Every year on the fourth Thursday of November, I wake up in my house in Fairfield, Connecticut. My family then drives to my grandparents’ house in Middletown, where we meet our extended family. My grandfather usually sneaks my cousins and I slices of his homemade raisin break before its time for us to eat, we try to convince my grandmother to let us sample a slice of her pumpkin pie as an “appetizer”, and I always feed my dog Ricky when no one is looking. Each Thanksgiving we all gather round the dining room table, say what we are thankful for, my little sister gives a ridiculous, impromptu speech, and we enjoy our meal followed by what seems like endless hours of football games.
This year, I did not have the privilege of eating my grandfather’s homemade bread, laughing at (yes at, not with) my sister’s nonsensical rambling, or watch any football. Without these usual traditions it may seem like this Thanksgiving I may have not had as much as a reason to give thanks. On the contraire, I had more to be thankful for than ever before. I was fortunate enough to be spending my Thanksgiving 2013 exploring Paris, France.
I am thankful I was able to see the Palace of Versailles.
The Palace of Versailles is a beautiful estate located about 10 miles to the Southwest of the city of Paris, and housed the French government, including royalty. The area started as King Louis XIII’s hunting lodge, and then his son Louis IVX executed its transformation into a much larger complex, and in 1682 moved the Court and Government of France to Versailles. After the French Revolution in 1789, the Palace ceased to be a royal residence, and began a new function as the Museum of the History of France. We we’re lucky enough to witness all of the French History in Person!
The exterior of the Palace had lavish gold accents on the outside, including a giant gate blocking the entranceway. The inside of the palace was covered with beautiful colored marble, lavish designs, and countless embellishments. The rooms we visited included the War Room, antechambers, the coordination room, the Peace Room, the dining room, the King’s bedroom, and many more.

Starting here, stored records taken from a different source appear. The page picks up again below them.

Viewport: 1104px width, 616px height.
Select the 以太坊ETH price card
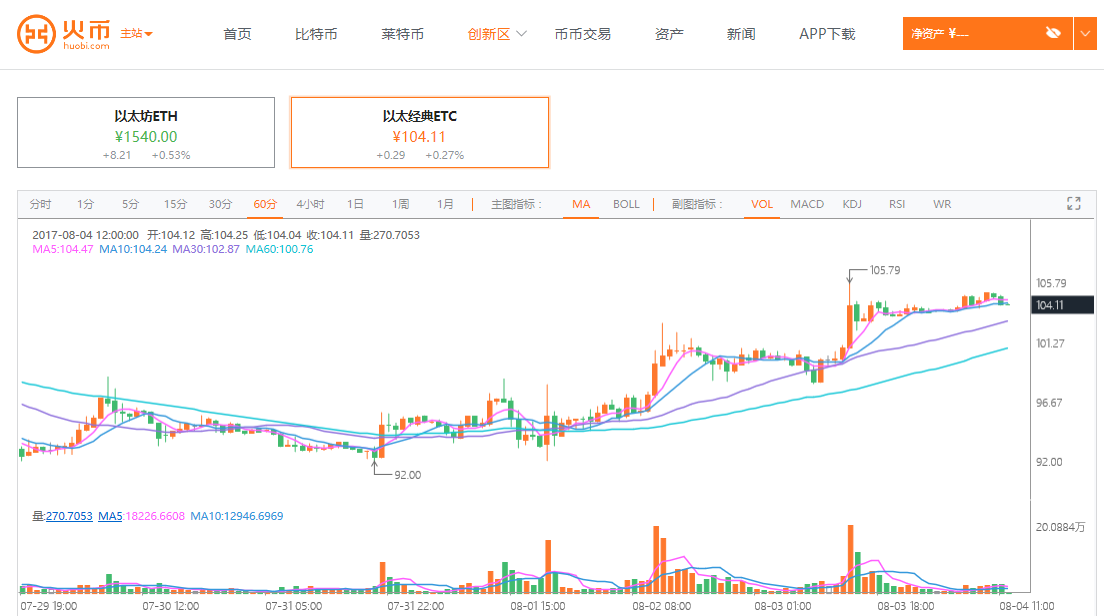[146, 133]
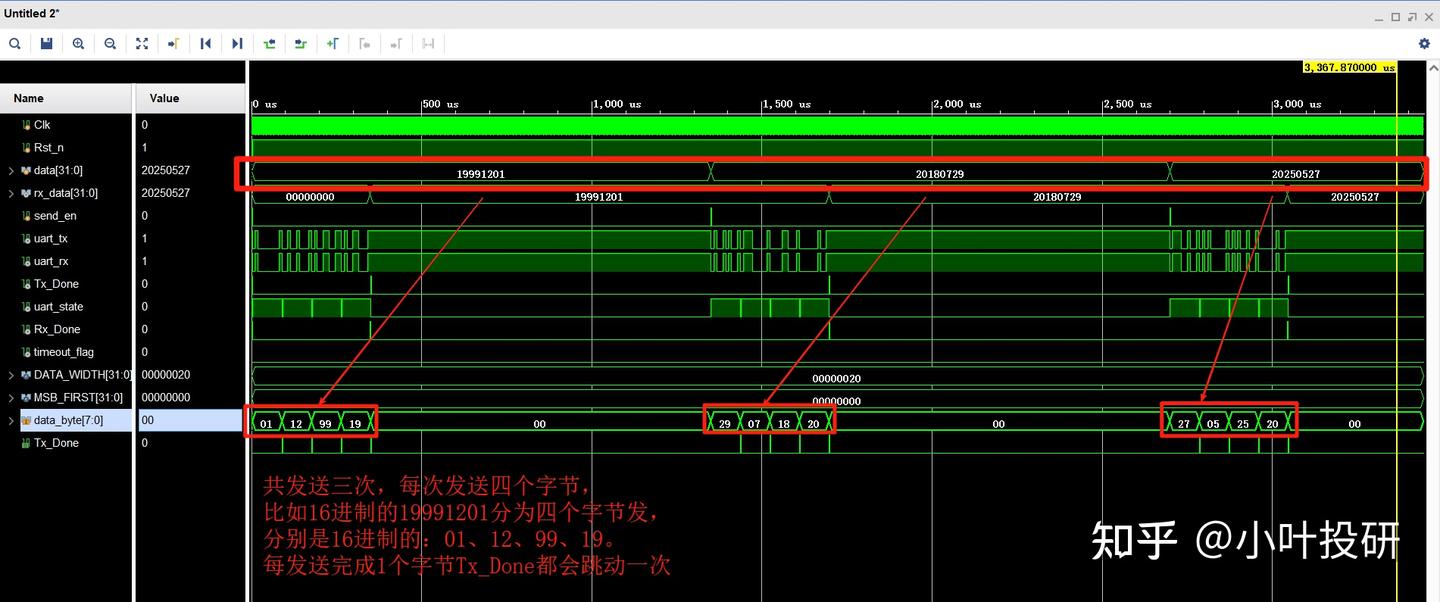The height and width of the screenshot is (602, 1440).
Task: Add a new time marker
Action: coord(333,43)
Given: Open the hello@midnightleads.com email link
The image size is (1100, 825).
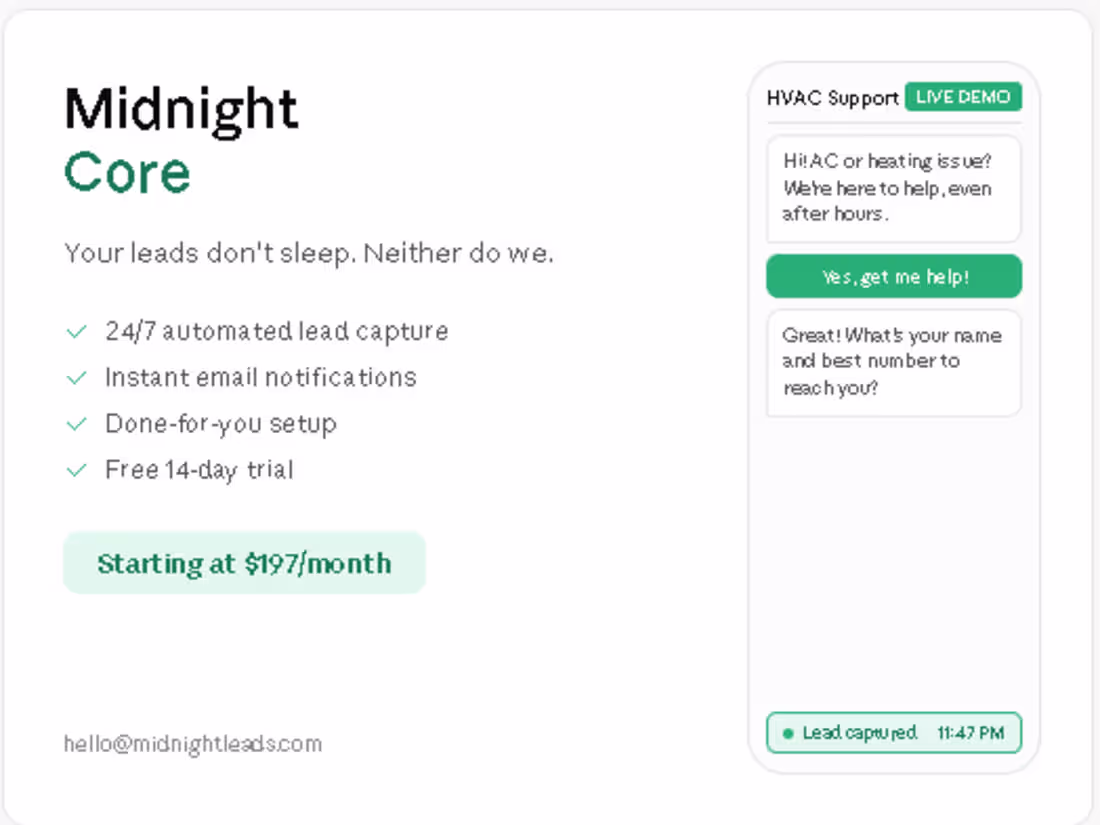Looking at the screenshot, I should [193, 744].
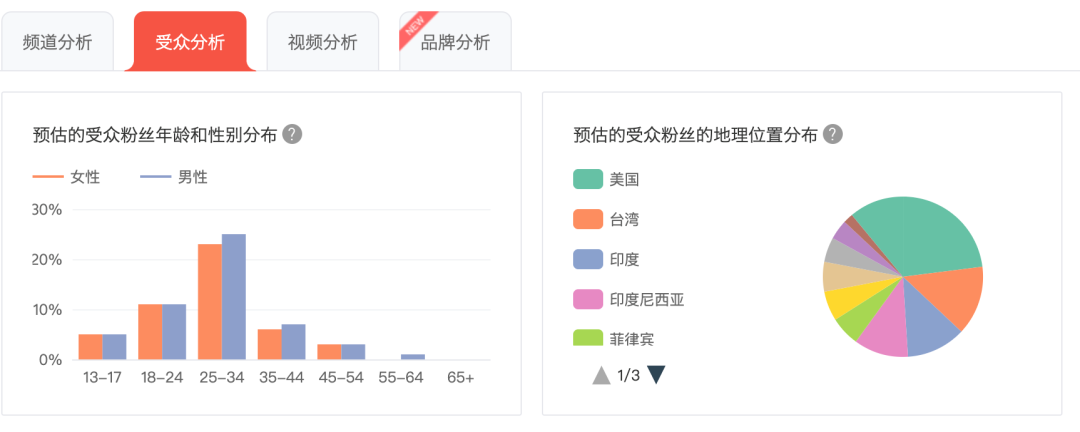The height and width of the screenshot is (432, 1080).
Task: Toggle 男性 series in chart legend
Action: [174, 178]
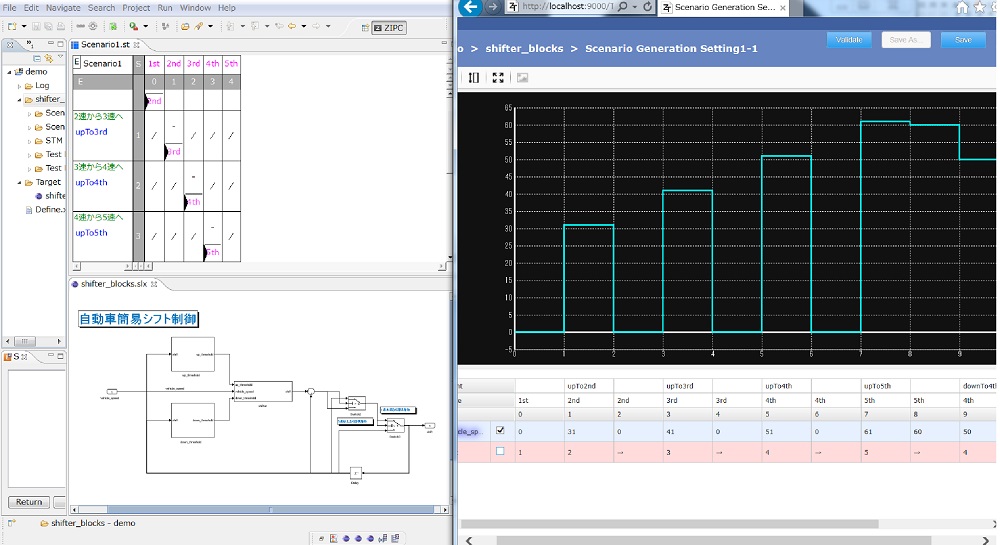Screen dimensions: 1000x545
Task: Click the browser back arrow button
Action: (470, 7)
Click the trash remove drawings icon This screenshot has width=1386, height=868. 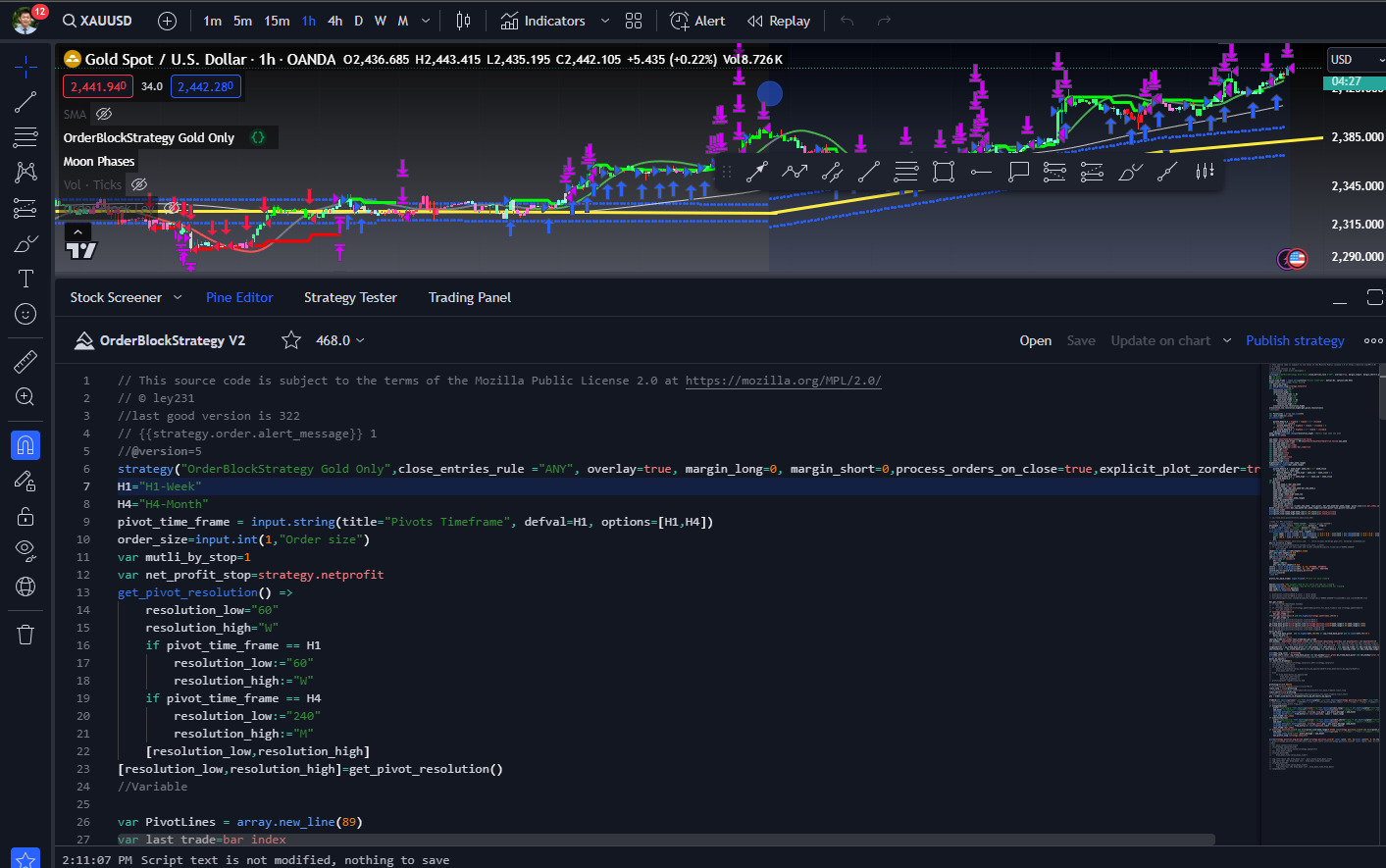pos(26,635)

My favorite room we saw was the Hall of Mirrors. It was beautiful, and definitely one of the most lavish room interiors I have ever seen. There are 17 mirrors corresponding to the 17 windows overlooking the gardens. These mirrors create a reflection of the windows, which produces the illusion that the room is twice the size that it really is. There are also extravagant gold accents and chandeliers handing from the ceiling. The King held a lot of balls and receptions in this room. The Hall of Mirrors is a truly unique type of royal beauty that exists in the world.

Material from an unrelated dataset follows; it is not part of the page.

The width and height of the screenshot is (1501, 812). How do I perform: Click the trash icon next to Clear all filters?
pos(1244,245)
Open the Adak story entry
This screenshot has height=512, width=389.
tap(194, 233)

After finishing our audio-guided tour of the Palace of Versailles’ interior, we began to meander through the Gardens Alleè Royale, which we had seen through the windows in the Hall of Mirrors. Between the arrangement of fountains, trees, plants, and pathways my eye was always drawn somewhere as I walked across the royal domain. My friends and I even took some time to play in the leaves and have some fun in the Royal Gardens!
After exploring the Royal Gardens, we came across Marie-Antoinette’s Estate, or as they call it in France, Domaine de Marie-Antoinette. In al honesty I thought that her estate was going to be much more extravagant, but in reality, it was very small and quaint. Marie Antoinette came here as an escape from the palace, and this offered us a view into her more private life. We saw many of the rooms including the Drawing Room (Salon de Conpagnie), Bedroom (Chambre à coucher), Billiard Room (Salle de Billiard) and the kitchen.

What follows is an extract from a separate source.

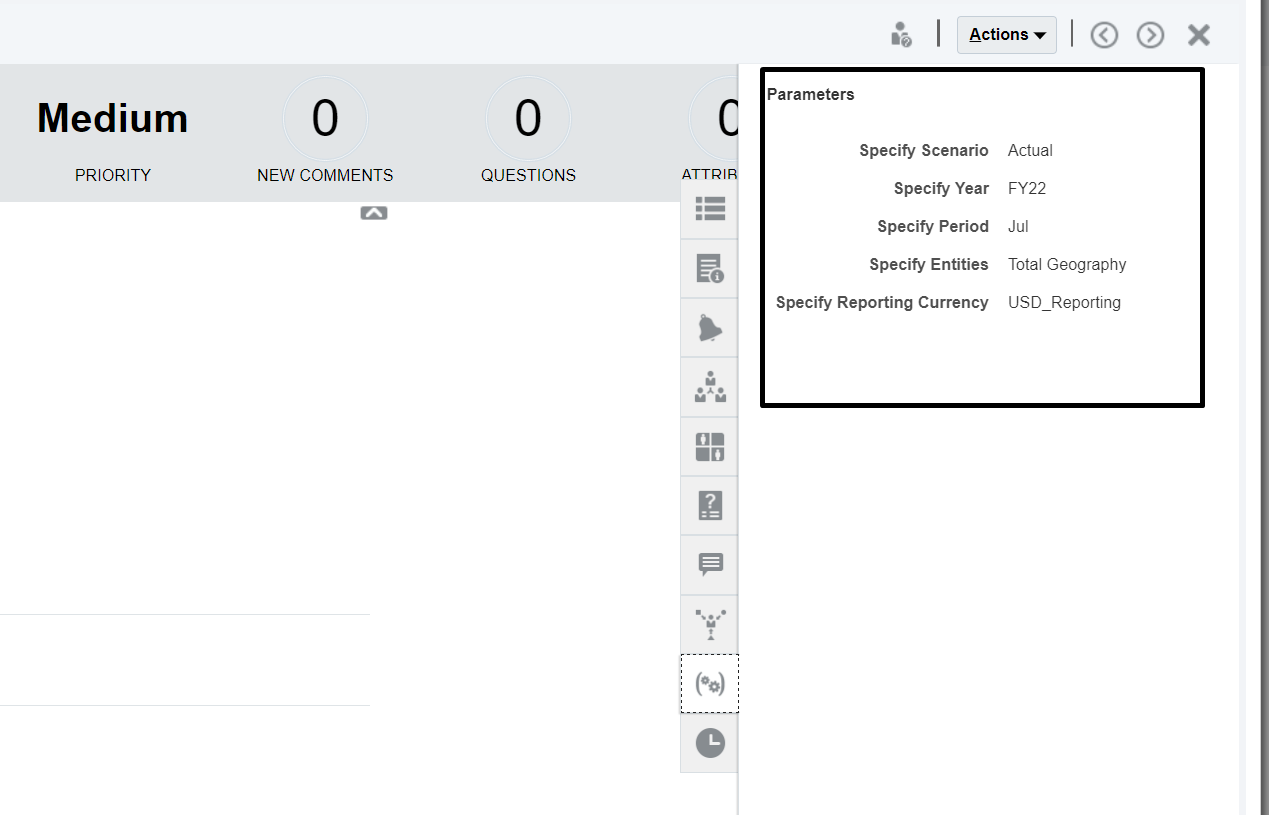The height and width of the screenshot is (815, 1269).
Task: Open the Questions panel icon
Action: click(709, 505)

With little to no time to spare, my friends and I quickly grabbed lunch to-go as we headed back on the train into the center of Paris.
I am thankful I was able to see the Eiffel Tower.
Evidently the first thing that comes to one’s mind when thinking of Paris is the Eiffel Tower. We had seen it at a distance when we first arrived, but all of us were eager to see it up close and in person.
When we got off at the metro stop, and there it was. It was enormous. This industrial-like 324 meter high structure was simply captivating, and I couldn’t look away. It was unbelievable to finally see this mystical monument I had seen in countless romantic movies and images in person. We walked in front of the tower where we took many photos. After all, how many times would we ever be standing in front of one of the most amorous symbols in the world?
Sending my love to my family from the Eiffel Tower.
I am thankful I was able to see the Arch de Triumph.
After possibly a few too many photos were taken, we made our way to the Arch de Triumph. The Arch de Triumph is in the middle of the Place Charles de Gaulle, and is in the center of a major intersection. Interestingly enough, this monument brought some of the learning we did in my Roman Monuments class to life because it is modeled after the Arch of Titus, which is in Rome. The Arch de Triumph though is much larger than the Arch of Titus, standing nearly 50 meters in height in comparison to approximately 15.
I am thankful I was able to eat macaroons.
We turned down Avenue des Champs-Élysèes, a famous and high-end street in Paris, where we made a stop at the renowned pastry shop, Ladurée. Here they make homemade pastries, and their signature specialty, the macaroon. There were so many flavors. Macaroons seemed to fill nearly the entire counter, were decorating Christmas Trees in the shop’s windows, and smelled absolutely scrumptious. I ordered a seasonal special Christmas Cookie Macaroon, called the Chocolat Lait Passion Coco, which was made with milk chocolate, passion fruit, and coconut. I never knew a cookie could be so light and sweet.
While enjoying our sweet treats, we began to wander further down Avenue des Champs-Élysèes. At this point it was getting dark, and the streetlights were now turned on. The decorated the sidewalks in between the trees, as the circular lights changed colors between blue, white, and a reddish-orange (which I assume is to mimic France’s colors).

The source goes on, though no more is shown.